(EXERCISE PASSAGE)
GRANDE PRAIRIE, Alta. - The trucking industry and the railways often seem to be at odds with each other, however, a partnership forged between companies on both sides of the fence aims to break down t...


GRANDE PRAIRIE, Alta. – The trucking industry and the railways often seem to be at odds with each other, however, a partnership forged between companies on both sides of the fence aims to break down the barrier.

Wiebe Transport – an approximately 25-truck operation based in Grande Prairie, Alta. – has agreed to work closely with short-line operator Alberta RailNet. A 14-car rail site has been built adjacent to Wiebe’s truck receiving and departure yard, which will be used as a transfer point for bulk commodities arriving by rail and carrying on by truck.

The facility opened Aug. 28 and immediately, Wiebe’s trucks began offloading sodium sulphite from RailNet’s cars for delivery by truck to Taylor, B.C.

Ron Wiebe, general manager of the company says times are changing and partnerships such as this one are a win-win for both the trucking and rail industries.

“There are a lot of times when customers demand the best price possible and sometimes it requires the combination of truck and rail and that’s what we’re trying to capitalize on,” says Wiebe. “It’s something where we can, as a trucking company and a railroad, do things that help each other.”

While the two modes of transportation have been embroiled in a long-standing rivalry of sorts, Wiebe says in many cases it’s best to work together.

“We’re never going to replace each other,” says Wiebe. “There’s always going to be a need for rail and a need for truck and if we both recognize that then we can work together and service our customers better.”

For Wiebe Transport, the partnership will likely mean the addition of more trucks to the company’s fleet, which is currently comprised of 15 company-owned trucks and about 10 lease-ops.

“I can see certain markets of our trucking company growing, like the short-haul operation,” says Wiebe.
(End EXERCISE PASSAGE)
▸ TASK STATEMENT:
Copy the article on the Wiebe Transport and Alberta RailNet partnership between "GRANDE PRAIRIE, Alta. – The" and "and rail industries.", inclusive, and swap in "terminal" for "facility".
(RECORD EXCERPTS)
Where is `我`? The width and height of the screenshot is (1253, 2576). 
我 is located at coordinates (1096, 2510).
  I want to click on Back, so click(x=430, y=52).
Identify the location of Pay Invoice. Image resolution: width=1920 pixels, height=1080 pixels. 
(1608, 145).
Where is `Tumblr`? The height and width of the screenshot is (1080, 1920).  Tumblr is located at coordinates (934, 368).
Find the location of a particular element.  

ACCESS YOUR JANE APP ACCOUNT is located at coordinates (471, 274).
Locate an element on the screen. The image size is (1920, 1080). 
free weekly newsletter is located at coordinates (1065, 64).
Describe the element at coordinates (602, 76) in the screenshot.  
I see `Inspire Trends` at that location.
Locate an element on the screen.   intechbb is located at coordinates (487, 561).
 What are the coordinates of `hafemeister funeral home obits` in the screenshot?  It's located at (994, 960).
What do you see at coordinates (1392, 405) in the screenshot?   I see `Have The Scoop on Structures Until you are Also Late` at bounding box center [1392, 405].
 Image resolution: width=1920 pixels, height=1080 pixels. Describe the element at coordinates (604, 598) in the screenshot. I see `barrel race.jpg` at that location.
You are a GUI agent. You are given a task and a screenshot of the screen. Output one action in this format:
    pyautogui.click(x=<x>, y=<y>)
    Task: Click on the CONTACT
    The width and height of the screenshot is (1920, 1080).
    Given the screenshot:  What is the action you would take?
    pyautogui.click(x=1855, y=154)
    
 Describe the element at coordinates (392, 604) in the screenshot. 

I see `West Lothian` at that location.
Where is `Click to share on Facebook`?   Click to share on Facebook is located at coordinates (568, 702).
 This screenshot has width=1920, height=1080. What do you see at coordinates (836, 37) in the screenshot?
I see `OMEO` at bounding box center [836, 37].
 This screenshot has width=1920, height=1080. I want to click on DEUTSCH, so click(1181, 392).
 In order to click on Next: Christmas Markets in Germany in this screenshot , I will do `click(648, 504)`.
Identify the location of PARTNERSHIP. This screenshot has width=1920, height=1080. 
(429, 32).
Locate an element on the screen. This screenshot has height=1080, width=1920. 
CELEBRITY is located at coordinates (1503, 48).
(End RECORD EXCERPTS)
▸ YOUR SOLUTION:
GRANDE PRAIRIE, Alta. – The trucking industry and the railways often seem to be at odds with each other, however, a partnership forged between companies on both sides of the fence aims to break down the barrier.

Wiebe Transport – an approximately 25-truck operation based in Grande Prairie, Alta. – has agreed to work closely with short-line operator Alberta RailNet. A 14-car rail site has been built adjacent to Wiebe’s truck receiving and departure yard, which will be used as a transfer point for bulk commodities arriving by rail and carrying on by truck.

The terminal opened Aug. 28 and immediately, Wiebe’s trucks began offloading sodium sulphite from RailNet’s cars for delivery by truck to Taylor, B.C.

Ron Wiebe, general manager of the company says times are changing and partnerships such as this one are a win-win for both the trucking and rail industries.